The question presented is whether one visit to Missouri and telephone calls with persons in Missouri are sufficient contacts to support personal jurisdiction in Missouri against an Illinois lawyer representing an Illinois resident in litigation in the Illinois courts. Barnes is not licensed to practice law in Missouri and does not do so. We hold there are not sufficient contacts to support personal jurisdiction.

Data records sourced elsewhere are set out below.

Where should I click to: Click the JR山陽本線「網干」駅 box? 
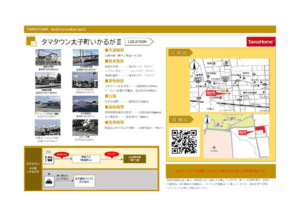(134, 159)
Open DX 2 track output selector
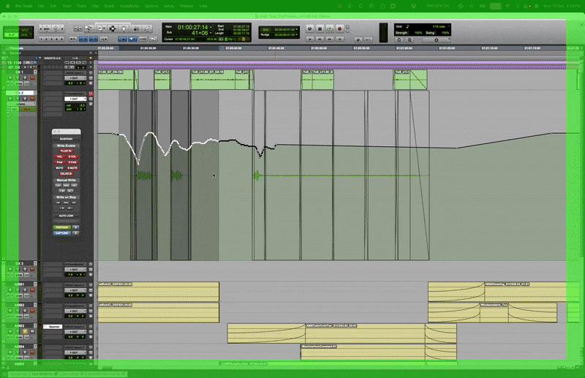This screenshot has width=585, height=378. pyautogui.click(x=75, y=99)
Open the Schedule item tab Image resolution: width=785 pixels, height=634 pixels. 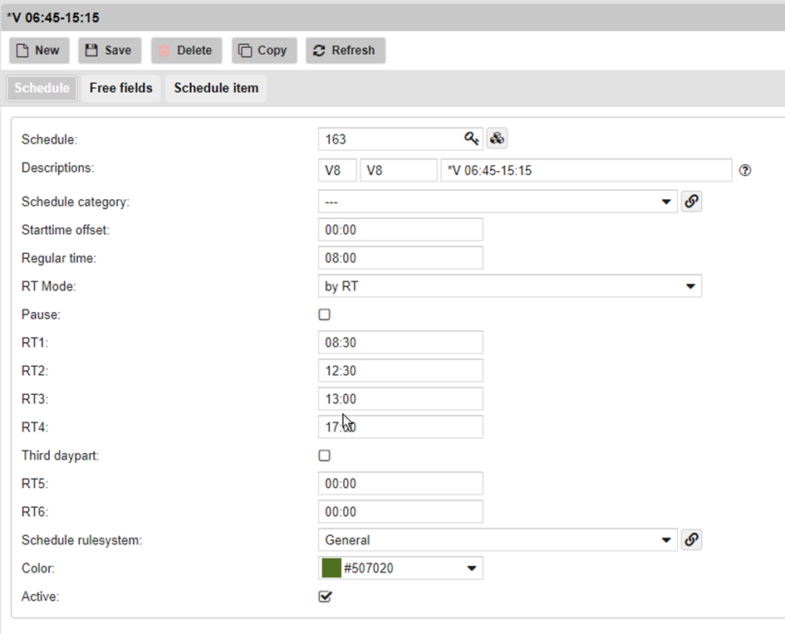(216, 88)
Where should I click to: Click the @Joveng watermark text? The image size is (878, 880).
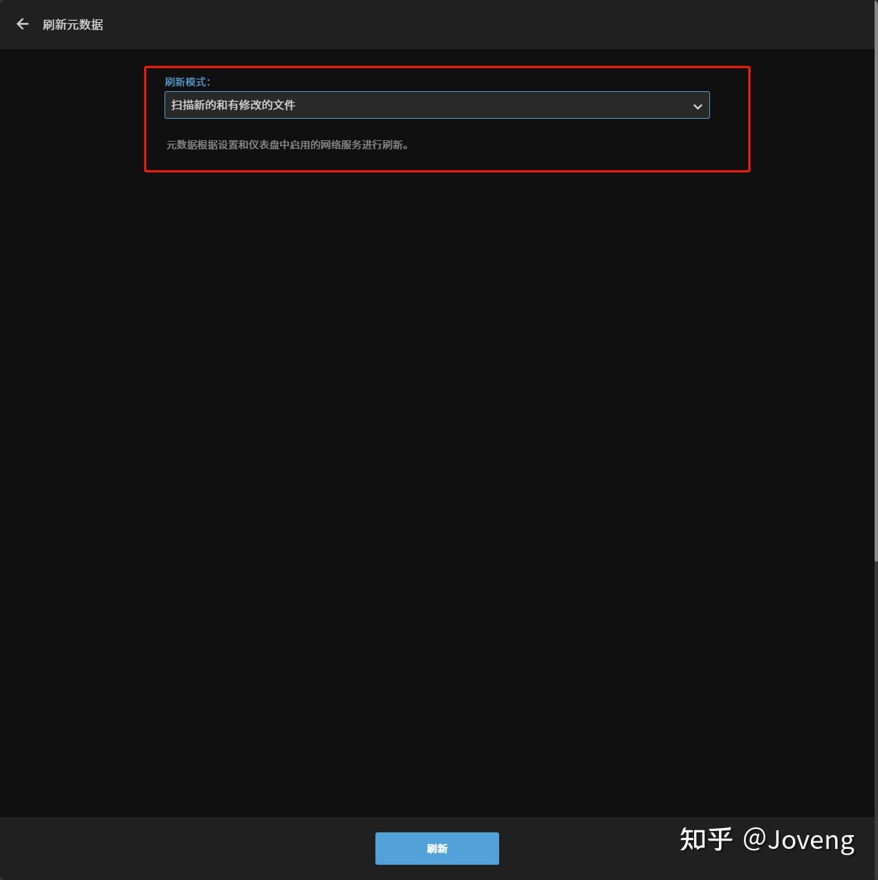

In Ranni, supra [5, 6] citing to State ex rel. Wichita Falls General Hospital v. Adolf, supra, the court recognized that the minimal contacts required in the products’ liability area involving stream of commerce are less stringent than in other areas. The relators here are engaged in providing a service, not in providing a product through the stream of commerce. Two cases bearing strong resemblance to the case before us have concluded that sufficient contacts were not present to support personal jurisdiction. Both cases involved out-of-state attorneys representing resident clients in out-of-state forums. In that regard they present a stronger case for upholding jurisdiction than this case which involves an out-of-state client.

Austad Company v. Pennie & Edmonds, 823 F.2d 223 (8 Cir.1987) involved a suit in a South Dakota court by a South *904Dakota resident against a New York law firm which represented the South Dakota resident in patent litigation in Maryland. There, as here, the defendant had made one visit to the state of South Dakota to obtain information for use in the litigation. There, as here, the defendant did not seek out the client, the representation was arranged by a third party who approached the defendant. There, as in Missouri, the courts of South Dakota have interpreted the long-arm statute to confer jurisdiction “to the fullest extent permissible under the due process clause of the Fourteenth Amendment”. See State ex rel. Deere & Co. v. Pinnell, 454 S.W.2d 889 (Mo. banc 1970). The court in Austad held that to uphold jurisdiction the defendant must have a substantial connection with the forum state and have purposefully availed itself of the benefits and protection of the laws of South Dakota. It found insufficient minimum contacts to support jurisdiction.

Marchant v. Peeples, 274 Ark. 233, 623 S.W.2d 523 (1981) involved a suit in Arkansas by an Arkansas resident against a Texas attorney who represented her in litigation in the Texas courts. That case involved contacts in the forum state only by telephone and mail. Again the court found insufficient contacts to support personal jurisdiction. There, as here, the plaintiff argued that the defendant could have foreseen the possibility of suit in Arkansas when he undertook the representation of an Arkansas resident. The court held foreseeability alone was not sufficient to support jurisdiction citing in support WorldWide Volkswagen Corp. v. Woodson, 444 U.S. 286, 100 S.Ct. 559, 62 L.Ed.2d 490 (1980).

We do not regard it as probable that a lawyer would anticipate being sued in Missouri because he replaced a Missouri lawyer licensed to practice in Illinois in the handling of Illinois litigation for an Illinois resident. Nor do we find it probable that he would anticipate such litigation because he was hired by the client’s son, a Missouri resident. Relators did not purposefully avail themselves of the benefits and protection of the laws of Missouri. Ranni, supra; Wichita Falls, supra. We do not find minimum contacts with the state of Missouri sufficient to satisfy the due process requirements necessary for personal jurisdiction. Respondent in his brief asserts that jurisdiction can be premised upon the fact that a Missouri resident, Heck, sustained injury because of the negligence of Barnes. That contention is squarely rejected in Ranni, supra [5, 6].

The motion to dismiss should have been granted.

Preliminary writ made permanent; respondent is directed to grant relators’ motion to dismiss.

KAROHL, C.J., and CRANE, P.J., concur.